Cerca de seis mil toneladas de arroz da campanha agrícola 2021/22 estão armazenadas no distrito de Chókwè, na província de Gaza, sem qualquer destino à vista.

Tudo tem a ver com a divergência na fixação do preço do cereal, entre os produtores e a empresa Limpopo Industrias Alimentares, S.A. (LIA) detentora dos direitos de compra, processamento e venda do arroz produzido naquele regadio.

Os agricultores querem comercializar a sua produção a um preço considerado por si justo, de 19MT/kg, contra 17 MT/kg que a LIA dispõe-se a pagar.

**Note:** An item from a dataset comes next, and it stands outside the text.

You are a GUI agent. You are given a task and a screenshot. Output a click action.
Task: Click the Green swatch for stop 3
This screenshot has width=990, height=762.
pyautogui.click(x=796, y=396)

Entre outras condições colocadas à mesa pelos produtores destaca-se o pronto pagamento, rejeitando por completo a aquisição a título de crédito. Sem nenhum entendimento entre as partes, o cereal é conservado em precárias condições.

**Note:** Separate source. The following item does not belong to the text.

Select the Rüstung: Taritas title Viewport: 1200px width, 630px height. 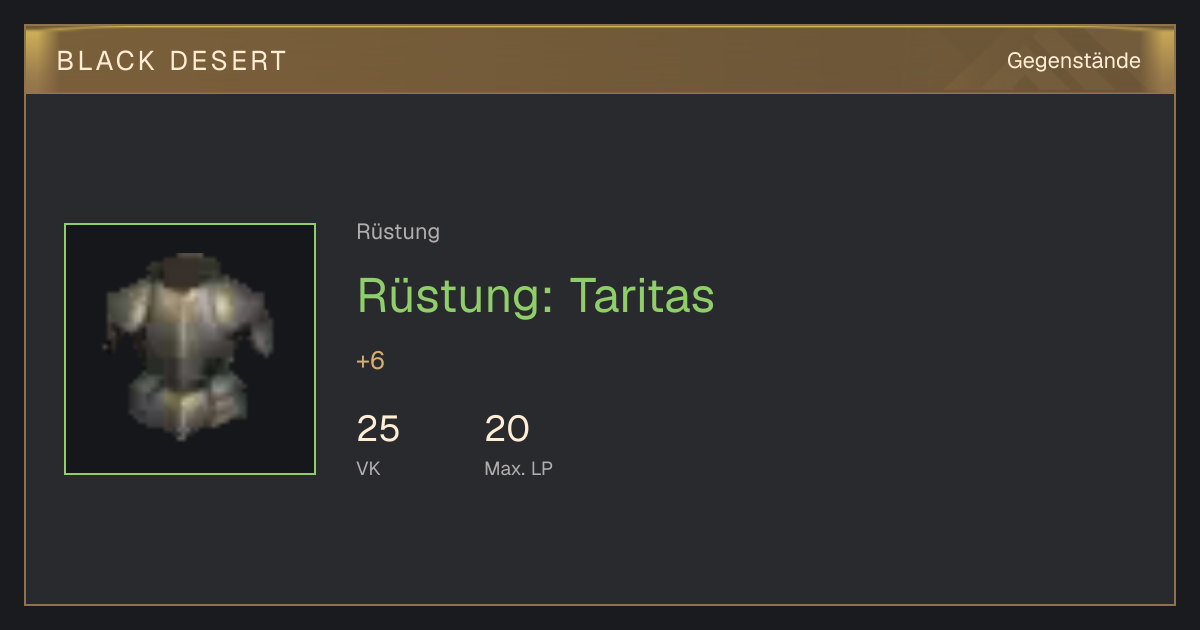click(x=535, y=295)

O facto está a preocupar a governadora de Gaza, Margarida Mapandzene Chongo, que disse que o seu executivo já orientou para a necessidade de aprofundamento do diálogo entre as partes. Contudo, os produtores insistem que não vão aceitar qualquer proposta que não seja a de o governo criar condições para comprar o arroz.

Sem cedência em nenhuma das partes e com o nó de estrangulamento na de- finição do preço, a empresa LIA se abastece com o arroz produzido em outros locais do distrito e província.

Segundo Mapandzene, a solução para a comercialização de arroz no Regadio de Chókwè passa pela existência de uma empresa fomentadora, tal como já acontece em Xai-Xai, capital da província.

A governadora de Gaza acrescentou que relativamente ao Regadio de Baixo Limpopo não tem havido grandes problemas, “dado que existe uma empresa fomentadora que absorve o arroz mediante a produção por contrato. Contudo, também neste regadio a definição de preço tem sido o principal constrangimento”, disse.